Jemput Bola Cari Pemain
Namun, tidak semua pemain yang tergabung punya awalan cemerlang. Apalagi, punya kemampuan lari dan menggocek bola yang apik. Ketua Persas Surabaya Endro Suseno menyatakan, awal klub didirikan, anggotanya hanya dua orang. Yakni, Syaiful dan Khusnul.
Saat pertama datang berlatih, ada yang memang sudah luwes berlari dengan tongkat siku. Tapi, tidak sedikit yang hanya diam di tepi lapangan saat latihan. Apalagi, dengan kondisi terbatas, bermain di hadapan banyak orang adalah tantangan besar.
“Saya pun pas main di depan anak-anak kampung juga ditanya, ’Pak, wis ngono kok sik bal-balan?’ Teman-teman ini nggak kuat mental karena itu,” ujar pria yang mengalami amputasi tangan karena kecelakaan itu.
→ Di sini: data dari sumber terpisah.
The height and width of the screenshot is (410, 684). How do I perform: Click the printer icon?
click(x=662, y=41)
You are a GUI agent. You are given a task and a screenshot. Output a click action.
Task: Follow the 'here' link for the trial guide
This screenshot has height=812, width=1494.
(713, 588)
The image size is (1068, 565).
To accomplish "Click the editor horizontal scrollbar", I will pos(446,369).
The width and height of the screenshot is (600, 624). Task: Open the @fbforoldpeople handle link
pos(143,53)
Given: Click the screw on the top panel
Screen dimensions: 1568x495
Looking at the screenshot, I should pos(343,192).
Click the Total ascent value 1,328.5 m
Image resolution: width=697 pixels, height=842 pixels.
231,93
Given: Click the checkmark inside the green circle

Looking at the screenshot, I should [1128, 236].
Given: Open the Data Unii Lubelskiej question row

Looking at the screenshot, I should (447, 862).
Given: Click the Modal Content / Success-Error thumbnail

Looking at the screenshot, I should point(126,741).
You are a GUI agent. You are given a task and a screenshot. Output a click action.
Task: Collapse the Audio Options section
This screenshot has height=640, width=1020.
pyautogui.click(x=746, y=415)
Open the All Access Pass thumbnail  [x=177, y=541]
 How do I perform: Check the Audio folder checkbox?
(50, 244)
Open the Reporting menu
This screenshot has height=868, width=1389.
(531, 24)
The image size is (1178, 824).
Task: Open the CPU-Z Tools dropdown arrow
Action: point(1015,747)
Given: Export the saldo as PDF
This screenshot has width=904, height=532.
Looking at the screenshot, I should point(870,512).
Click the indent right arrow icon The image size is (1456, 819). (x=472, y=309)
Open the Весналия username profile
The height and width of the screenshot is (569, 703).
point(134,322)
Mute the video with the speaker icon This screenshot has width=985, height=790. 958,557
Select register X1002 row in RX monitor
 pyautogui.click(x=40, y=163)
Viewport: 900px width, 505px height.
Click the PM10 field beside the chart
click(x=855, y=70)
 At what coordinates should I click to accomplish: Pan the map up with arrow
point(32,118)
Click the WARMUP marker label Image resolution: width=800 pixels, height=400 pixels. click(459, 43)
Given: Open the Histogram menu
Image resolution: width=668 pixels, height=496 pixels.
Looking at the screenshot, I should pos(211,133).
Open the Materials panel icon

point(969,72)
Dia menceritakan, pemain muda Furqon Ahmad sempat tidak mau turun lapangan karena masih trauma. Furqon, yang ditemuinya lewat jejaring rumah sakit, mengalami kecelakaan sepeda motor sekitar enam tahun lalu. Kakaknya berpulang, sementara dia harus diamputasi.
“Kalau nggak salah, dia amputasi saat masih SMP. Di sekolah, dia di-bully, enggak kuat, akhirnya putus (sekolah),” ujarnya. Membangkitkan semangat hingga membuat Furqon percaya diri berlaga butuh waktu.
Sebagai kapten, Khusnul memahami itu. Alih-alih memberi nasihat, dia punya cara yang agak lain untuk membuat pemain lainnya bangkit. “Mereka tak gojloki. ’Ayo, sikilmu’ ’endi tangane’. Mungkin buat orang nondisabilitas itu kasar, tapi bagi kami, itu bukan nge-judge. Anak-anak juga sempat nggondok, tapi akhirnya jadi nggak malu. Malah ngisin-ngisini,” kelakarnya.
Di luar lapangan, anak asuh Khusnul gayeng. Bahkan, kadang tidak sungkan menjahili rekan setim yang sedang persiapan. Mental yang sudah ”siap” pun jadi landasan untuk memulai latihan sesungguhnya. (c6/dio/jpg)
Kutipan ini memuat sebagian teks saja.